Üç büyük Türk şâirini birlikte ve rahmetle anıyoruz.Farklı yıllarda yaşamalarına rağmen, Ali Şir Nevâî 3 Ocak'ta, Süleyman Nazif 4 Ocak'ta ve Arif Nihat Asya 5 Ocak'ta vefât etmişti.
Ali Şir Nevâî Kimdir?
Zihinleri aynı, gönülleri bir, bu üç büyük Türk şârinin birincisi olan Ali Şir Nevâî, 1441'de Herat'ta doğdu.
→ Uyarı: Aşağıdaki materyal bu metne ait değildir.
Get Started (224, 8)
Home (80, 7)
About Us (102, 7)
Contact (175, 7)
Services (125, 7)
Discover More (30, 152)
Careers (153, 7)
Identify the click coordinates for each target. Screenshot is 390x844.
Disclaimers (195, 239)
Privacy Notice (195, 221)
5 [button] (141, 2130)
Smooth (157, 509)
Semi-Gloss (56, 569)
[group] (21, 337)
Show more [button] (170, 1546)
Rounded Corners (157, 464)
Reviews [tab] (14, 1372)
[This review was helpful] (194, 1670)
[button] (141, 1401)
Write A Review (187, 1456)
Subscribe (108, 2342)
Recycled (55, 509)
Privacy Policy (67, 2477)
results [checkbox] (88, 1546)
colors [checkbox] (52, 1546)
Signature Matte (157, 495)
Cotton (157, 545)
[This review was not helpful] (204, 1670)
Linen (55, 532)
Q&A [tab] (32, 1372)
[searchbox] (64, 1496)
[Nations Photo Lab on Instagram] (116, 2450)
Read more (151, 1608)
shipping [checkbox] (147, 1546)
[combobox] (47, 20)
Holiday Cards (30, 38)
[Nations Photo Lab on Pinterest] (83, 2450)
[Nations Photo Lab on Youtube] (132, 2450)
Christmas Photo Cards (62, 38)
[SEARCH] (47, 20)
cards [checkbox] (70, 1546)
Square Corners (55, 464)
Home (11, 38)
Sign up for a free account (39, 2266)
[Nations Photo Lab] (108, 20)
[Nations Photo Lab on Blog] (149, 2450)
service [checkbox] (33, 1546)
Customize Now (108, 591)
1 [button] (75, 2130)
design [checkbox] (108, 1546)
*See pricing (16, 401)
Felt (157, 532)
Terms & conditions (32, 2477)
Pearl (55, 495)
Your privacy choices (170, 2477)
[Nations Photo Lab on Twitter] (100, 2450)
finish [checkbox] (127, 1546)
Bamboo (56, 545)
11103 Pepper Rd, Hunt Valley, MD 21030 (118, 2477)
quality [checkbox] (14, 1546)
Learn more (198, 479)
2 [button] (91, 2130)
Öğrenimini, Meşhed, Semerkant gibi ilim merkezlerinde yaptı. Çocukluk arkadaşı Hüseyin Baykara'nın Horasan Sultanı olmasıyla, onun hizmetine girdi ve ölünceye kadar onunla birlikte bulundu. Arapça ve Farsça'yı bu dillerin edebî derinliğine inecek derecede mükemmel biliyordu. Türkçe'nin bu dillerden daha mükemmel olduğunu düşünüyordu. Ali Şir Nevâî, şâirliğinin yanında önemli bir fikir adamı ve Türkçe sevdâlısıdır. 1498'de yazdığı Muhakemeü'l Lugateyn/İki Dilin Mukayesesi adlı eserinde Türkçe'nin üstünlüğünü ve güzelliğini anlatır. 3 Ocak 1501 tarihinde vefât ;etmiştir. 517. ölüm yılında, O'nu, rahmetle anıyoruz.Süleyman Nazif Kimdir?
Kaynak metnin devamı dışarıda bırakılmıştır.